### Recorded information
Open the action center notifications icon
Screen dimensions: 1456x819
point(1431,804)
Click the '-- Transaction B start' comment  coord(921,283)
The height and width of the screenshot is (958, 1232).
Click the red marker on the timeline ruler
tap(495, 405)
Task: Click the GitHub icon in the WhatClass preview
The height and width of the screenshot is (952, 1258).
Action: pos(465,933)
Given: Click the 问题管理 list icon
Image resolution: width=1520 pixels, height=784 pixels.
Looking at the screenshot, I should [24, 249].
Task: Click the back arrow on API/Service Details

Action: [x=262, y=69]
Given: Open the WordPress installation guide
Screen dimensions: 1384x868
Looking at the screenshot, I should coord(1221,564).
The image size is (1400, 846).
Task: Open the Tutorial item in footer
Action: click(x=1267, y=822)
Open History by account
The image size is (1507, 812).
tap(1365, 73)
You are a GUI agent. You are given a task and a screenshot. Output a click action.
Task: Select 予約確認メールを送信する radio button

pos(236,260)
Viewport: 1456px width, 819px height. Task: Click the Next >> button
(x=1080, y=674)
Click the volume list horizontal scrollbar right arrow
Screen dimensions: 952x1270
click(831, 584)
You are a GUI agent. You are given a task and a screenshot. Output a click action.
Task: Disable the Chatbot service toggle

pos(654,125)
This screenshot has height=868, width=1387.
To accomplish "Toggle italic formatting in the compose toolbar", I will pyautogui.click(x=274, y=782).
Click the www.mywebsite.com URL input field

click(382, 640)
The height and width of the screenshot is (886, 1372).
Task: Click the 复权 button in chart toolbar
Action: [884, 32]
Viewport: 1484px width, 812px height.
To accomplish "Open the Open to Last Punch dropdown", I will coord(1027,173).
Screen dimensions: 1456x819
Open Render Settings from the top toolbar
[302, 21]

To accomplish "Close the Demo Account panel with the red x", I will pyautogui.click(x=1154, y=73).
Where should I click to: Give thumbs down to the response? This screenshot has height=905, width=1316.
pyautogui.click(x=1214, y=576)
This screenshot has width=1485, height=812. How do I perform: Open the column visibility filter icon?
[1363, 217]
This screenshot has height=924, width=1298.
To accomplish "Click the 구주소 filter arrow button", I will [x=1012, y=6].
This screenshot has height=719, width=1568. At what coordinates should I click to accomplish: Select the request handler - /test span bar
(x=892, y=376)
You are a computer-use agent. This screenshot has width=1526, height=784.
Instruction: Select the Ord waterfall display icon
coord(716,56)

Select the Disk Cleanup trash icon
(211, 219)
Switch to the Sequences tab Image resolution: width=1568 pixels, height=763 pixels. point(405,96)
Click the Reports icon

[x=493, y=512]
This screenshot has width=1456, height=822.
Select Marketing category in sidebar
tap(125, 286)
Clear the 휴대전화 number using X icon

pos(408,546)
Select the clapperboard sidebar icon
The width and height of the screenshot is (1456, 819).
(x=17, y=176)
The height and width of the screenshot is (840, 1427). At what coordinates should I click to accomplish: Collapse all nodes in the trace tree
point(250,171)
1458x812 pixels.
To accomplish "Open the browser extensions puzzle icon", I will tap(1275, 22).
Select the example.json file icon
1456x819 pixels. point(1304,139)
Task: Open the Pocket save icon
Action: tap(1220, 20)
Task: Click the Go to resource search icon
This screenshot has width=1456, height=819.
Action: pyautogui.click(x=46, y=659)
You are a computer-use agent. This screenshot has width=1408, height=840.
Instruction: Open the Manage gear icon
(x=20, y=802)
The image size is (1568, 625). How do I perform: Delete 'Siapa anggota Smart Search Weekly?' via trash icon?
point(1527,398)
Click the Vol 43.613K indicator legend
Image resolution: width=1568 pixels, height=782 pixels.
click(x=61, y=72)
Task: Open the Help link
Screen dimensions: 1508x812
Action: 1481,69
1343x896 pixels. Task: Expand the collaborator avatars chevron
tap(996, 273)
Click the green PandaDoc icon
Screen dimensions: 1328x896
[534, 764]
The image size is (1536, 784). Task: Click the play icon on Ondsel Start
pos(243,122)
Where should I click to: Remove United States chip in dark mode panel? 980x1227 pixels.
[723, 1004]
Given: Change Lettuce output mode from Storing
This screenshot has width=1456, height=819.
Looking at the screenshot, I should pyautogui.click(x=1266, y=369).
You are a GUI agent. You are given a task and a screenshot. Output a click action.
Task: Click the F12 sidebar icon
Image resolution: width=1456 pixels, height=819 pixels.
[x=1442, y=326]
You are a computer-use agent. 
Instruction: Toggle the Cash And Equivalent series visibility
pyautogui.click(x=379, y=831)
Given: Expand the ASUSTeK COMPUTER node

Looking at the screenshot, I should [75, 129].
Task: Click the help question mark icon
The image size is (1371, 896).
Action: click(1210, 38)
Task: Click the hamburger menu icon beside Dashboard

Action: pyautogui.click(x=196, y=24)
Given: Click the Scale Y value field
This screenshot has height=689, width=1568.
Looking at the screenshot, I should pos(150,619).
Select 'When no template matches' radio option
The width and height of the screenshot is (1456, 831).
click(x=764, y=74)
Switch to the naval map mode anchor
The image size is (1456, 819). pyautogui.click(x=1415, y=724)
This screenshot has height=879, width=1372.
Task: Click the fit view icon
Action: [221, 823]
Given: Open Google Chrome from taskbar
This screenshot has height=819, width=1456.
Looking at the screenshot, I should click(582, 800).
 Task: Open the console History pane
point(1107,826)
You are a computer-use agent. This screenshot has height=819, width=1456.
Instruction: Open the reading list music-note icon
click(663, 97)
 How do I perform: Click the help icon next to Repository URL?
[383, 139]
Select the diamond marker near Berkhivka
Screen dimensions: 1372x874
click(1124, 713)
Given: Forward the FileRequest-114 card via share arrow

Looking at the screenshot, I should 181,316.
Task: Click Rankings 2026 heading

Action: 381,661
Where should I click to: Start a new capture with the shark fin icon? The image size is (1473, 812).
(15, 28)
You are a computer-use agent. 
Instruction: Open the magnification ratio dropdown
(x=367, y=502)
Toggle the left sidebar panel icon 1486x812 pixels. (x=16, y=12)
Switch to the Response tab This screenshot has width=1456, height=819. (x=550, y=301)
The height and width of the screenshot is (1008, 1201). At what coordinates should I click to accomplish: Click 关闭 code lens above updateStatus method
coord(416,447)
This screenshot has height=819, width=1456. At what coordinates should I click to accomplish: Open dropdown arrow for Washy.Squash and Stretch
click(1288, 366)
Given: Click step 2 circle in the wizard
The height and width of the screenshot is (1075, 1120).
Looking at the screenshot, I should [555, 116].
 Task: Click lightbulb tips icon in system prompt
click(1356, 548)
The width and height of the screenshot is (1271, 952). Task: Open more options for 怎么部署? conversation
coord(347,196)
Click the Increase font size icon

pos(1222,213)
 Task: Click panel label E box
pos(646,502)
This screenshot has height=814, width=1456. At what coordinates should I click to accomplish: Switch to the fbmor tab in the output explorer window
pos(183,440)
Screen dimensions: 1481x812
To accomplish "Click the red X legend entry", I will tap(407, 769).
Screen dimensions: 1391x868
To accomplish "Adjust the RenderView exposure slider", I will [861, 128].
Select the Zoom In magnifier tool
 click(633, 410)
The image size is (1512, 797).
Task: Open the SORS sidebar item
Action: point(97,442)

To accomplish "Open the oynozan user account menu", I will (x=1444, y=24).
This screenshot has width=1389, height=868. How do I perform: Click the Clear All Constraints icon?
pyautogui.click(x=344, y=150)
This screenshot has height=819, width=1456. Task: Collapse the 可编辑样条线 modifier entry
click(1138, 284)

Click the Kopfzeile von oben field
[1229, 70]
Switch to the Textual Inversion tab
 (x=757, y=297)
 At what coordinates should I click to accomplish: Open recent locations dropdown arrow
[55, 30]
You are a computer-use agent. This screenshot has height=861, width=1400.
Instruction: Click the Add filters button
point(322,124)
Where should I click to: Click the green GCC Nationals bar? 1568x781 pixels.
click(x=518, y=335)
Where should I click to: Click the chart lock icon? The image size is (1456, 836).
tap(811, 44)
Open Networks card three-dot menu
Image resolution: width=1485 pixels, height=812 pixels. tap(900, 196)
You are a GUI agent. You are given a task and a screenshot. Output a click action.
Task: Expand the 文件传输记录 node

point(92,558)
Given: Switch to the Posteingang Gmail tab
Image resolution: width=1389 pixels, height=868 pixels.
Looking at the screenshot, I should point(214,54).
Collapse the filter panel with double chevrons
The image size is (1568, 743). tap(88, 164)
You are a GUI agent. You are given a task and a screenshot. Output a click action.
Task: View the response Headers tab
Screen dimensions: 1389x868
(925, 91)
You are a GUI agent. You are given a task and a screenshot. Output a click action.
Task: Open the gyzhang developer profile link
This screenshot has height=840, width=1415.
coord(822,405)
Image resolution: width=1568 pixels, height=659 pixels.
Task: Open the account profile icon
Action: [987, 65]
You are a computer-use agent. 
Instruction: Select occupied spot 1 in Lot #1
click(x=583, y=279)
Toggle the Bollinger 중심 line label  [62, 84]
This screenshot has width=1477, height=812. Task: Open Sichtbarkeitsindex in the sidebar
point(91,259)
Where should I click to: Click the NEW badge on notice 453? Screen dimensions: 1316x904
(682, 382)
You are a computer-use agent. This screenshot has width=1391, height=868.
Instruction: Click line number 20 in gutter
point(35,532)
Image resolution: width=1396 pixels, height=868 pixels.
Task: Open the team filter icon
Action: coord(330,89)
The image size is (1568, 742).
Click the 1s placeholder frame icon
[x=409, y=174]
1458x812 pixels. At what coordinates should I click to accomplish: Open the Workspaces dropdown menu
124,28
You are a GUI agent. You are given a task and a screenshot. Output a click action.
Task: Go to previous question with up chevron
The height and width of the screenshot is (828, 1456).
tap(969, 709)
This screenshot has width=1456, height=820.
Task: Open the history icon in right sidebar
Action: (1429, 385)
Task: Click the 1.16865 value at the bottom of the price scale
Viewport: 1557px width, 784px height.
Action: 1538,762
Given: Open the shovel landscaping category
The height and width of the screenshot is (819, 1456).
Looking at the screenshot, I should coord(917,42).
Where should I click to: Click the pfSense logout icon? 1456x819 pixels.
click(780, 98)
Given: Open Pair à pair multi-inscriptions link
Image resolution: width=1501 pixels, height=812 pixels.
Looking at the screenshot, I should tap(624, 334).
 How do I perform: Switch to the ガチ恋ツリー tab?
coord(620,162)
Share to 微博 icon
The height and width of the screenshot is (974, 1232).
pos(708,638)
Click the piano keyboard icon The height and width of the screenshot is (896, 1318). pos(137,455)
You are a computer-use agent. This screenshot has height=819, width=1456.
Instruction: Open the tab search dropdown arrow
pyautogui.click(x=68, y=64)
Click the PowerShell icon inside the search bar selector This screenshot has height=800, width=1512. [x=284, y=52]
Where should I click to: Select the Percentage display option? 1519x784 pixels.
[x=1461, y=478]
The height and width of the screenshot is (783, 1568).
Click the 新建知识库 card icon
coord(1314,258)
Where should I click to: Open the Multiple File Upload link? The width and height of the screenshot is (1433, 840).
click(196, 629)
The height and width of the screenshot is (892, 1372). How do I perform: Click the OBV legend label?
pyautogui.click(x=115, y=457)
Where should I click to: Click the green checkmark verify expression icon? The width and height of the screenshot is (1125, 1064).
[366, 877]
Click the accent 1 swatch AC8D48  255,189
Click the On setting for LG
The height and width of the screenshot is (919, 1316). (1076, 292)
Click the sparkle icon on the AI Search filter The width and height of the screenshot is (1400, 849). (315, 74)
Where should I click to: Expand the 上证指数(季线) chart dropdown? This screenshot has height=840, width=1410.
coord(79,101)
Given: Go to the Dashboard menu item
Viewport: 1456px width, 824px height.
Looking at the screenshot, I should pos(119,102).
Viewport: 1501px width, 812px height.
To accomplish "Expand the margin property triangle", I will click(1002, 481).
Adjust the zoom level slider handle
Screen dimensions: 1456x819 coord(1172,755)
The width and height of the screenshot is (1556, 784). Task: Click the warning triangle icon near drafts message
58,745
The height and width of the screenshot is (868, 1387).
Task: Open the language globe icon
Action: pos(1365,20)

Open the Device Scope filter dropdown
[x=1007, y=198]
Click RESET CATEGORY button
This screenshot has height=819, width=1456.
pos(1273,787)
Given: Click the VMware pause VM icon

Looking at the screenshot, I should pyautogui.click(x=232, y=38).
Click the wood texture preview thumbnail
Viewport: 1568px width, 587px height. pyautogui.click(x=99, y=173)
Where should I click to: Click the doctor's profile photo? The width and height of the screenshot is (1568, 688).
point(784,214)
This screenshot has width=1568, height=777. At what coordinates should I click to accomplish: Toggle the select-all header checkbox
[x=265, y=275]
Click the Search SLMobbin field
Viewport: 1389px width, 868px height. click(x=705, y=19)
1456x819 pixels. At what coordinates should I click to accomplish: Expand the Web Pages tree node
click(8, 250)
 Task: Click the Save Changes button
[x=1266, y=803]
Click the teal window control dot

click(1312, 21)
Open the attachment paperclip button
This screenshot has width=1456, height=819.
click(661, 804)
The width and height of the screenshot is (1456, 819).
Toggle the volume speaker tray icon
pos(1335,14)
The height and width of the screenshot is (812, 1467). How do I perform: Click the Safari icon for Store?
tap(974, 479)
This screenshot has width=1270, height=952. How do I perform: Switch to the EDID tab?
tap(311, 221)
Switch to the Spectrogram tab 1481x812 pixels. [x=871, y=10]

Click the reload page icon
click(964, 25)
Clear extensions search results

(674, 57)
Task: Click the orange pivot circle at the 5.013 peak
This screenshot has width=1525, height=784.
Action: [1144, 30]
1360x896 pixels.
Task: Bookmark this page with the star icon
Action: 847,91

### Work order
After locating the line with "Click the '-- Transaction" in the material above, return it and each line after it exactly, ending at the line with "Task: Click the GitHub".

### Solution to this task
Click the '-- Transaction B start' comment  coord(921,283)
The height and width of the screenshot is (958, 1232).
Click the red marker on the timeline ruler
tap(495, 405)
Task: Click the GitHub icon in the WhatClass preview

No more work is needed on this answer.